American Association for Cancer Research

Interview with a Leader January 2014

Worta McCaskill-Stevens, M.D.Worta McCaskill-Stevens, M.D.
Chief, Community Oncology and Prevention Trials Research Group
NIH-NCI

Dr. McCaskill-Stevens completed her medical degree and internal medicine residency at Georgetown University followed by a medical oncology fellowship at the Mayo Clinic. In 1991, she joined the Indiana University faculty as co-director of the Indiana University Breast Care and Research Center and member of the Division of Hematology and Oncology. Currently, she is chief of the Community Oncology and Prevention Trials Research Group in the Division of Cancer Prevention at the National Cancer Institute. Her clinical research focus is breast cancer prevention and related areas. She is a co-author and NCI-program director for the Study of Tamoxifen and Raloxifene and has worked to improve breast cancer risk assessment tools for African-American and Latina women. She represents the Division of Cancer Prevention on the Early Breast Cancer Clinical Trialists Group (Oxford, UK); the NCI Premalignancy Research Program Steering Committee; and was the NCI-chair of a State-of-the-Science Meeting on Ductal Carcinoma In Situ.

Dr. McCaskill-Stevens has a long interest in the participation of minorities in clinical research. She leads the Minority-Based Community Clinical Oncology Program which supports infrastructure for the conduct of NCI-sponsored treatment, cancer control and prevention clinical trials in communities with significant minority populations and which serves as a resource for research on cancer health disparities. Dr. McCaskill-Stevens serves on the National Community Cancer Centers Program's Clinical Trials and Advisory Committees. She is the director of the new NCI Community Oncology Research Program which builds on the success of the Community Clinical Oncology Program in bringing clinical trials to communities throughout the country, and expands the scope of research to include  cancer care delivery and the integration of  cancer disparities research into clinical trials and cancer care delivery studies.

She has served as a member of the FDA Immunology Devices Panel; chair of the Underserved Populations Committee and co-chair of the Breast Endocrine Committee of the Eastern Cooperative Oncology Group; and chair of the Hematology/Oncology Section of the National Medical Association. She has mentored many cancer investigators in training as well as senior investigators seeking career advice. She is currently on the editorial board of the Journal for Clinical Oncology for cancer prevention. Honors and awards include: Sarah Stewart Award for Leadership in Medicine, 1985; Kaiser Family Fund Award for Excellence in Academic Achievement and Leadership in Medicine; and a member of the Omega Alpha Medical Honor Society.

Congratulations! Ebony Magazine recently named you as one of its 2013 Power 100 Health and Science Trailblazers. How does this honor make you feel?

Ebony is now in its 70th year of publication, and I recall the time when it was “the” magazine that was accessible to the Black community and that featured prominent contributions to the Black community and to the nation’s community as a whole. I am particularly pleased that there is a category for health and science and to be recognized in it. Cancer disproportionately, affects minorities and if this award for cancer research stimulates an interest among younger generations, I will feel an additional sense of pride.

What are you most passionate about professionally? What most excites you about your work and the contribution you can make? 

I am a visionary person – I love to be in the midst of new ideas and to interact with individuals who bring different perspectives to problems underlying oncology research and to the global implementation of research advances.
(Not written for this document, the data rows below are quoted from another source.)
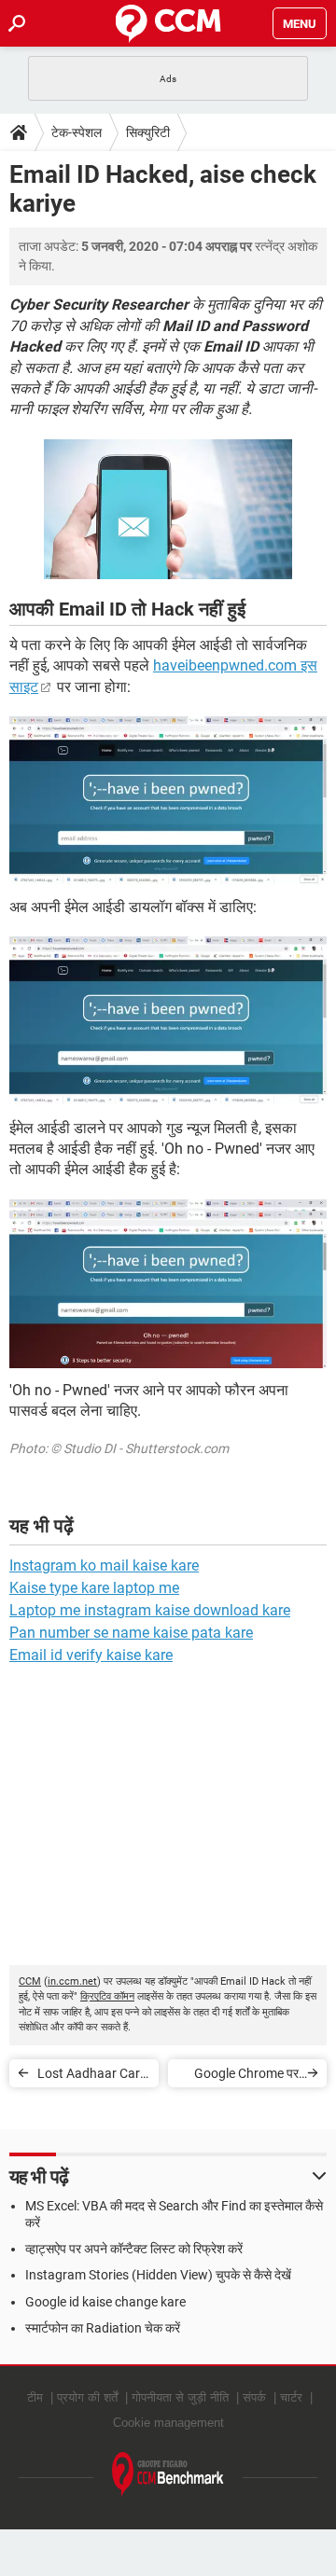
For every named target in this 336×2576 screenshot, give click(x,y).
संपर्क (254, 2397)
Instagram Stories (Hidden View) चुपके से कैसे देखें (158, 2274)
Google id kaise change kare (105, 2301)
It was my curiosity about breast cancer research that captured my interest in medical school and has sustained my passion over the years of my career.

What have you learned over your lifetime that you'd like to share with the next generation of scientists?

I have learned to listen to several messengers:  clearly those who play important roles in the development of a scientist from training and mentoring, but there is an inner message that always warrants attention. I have struggled with this over time and come to believe that it is the combination of all of these influences that results in overall success in attaining one’s goals and decision-making at critical career junctions.

What personal attribute do you think has been most important to your success?

Perseverance as manifested by an understanding that all of life’s gifts and obstacles are delivered regardless of your scientific passions and goals. Within the context of perseverance, I am able to think about ways to fulfill my curiosity through different pathways if necessary.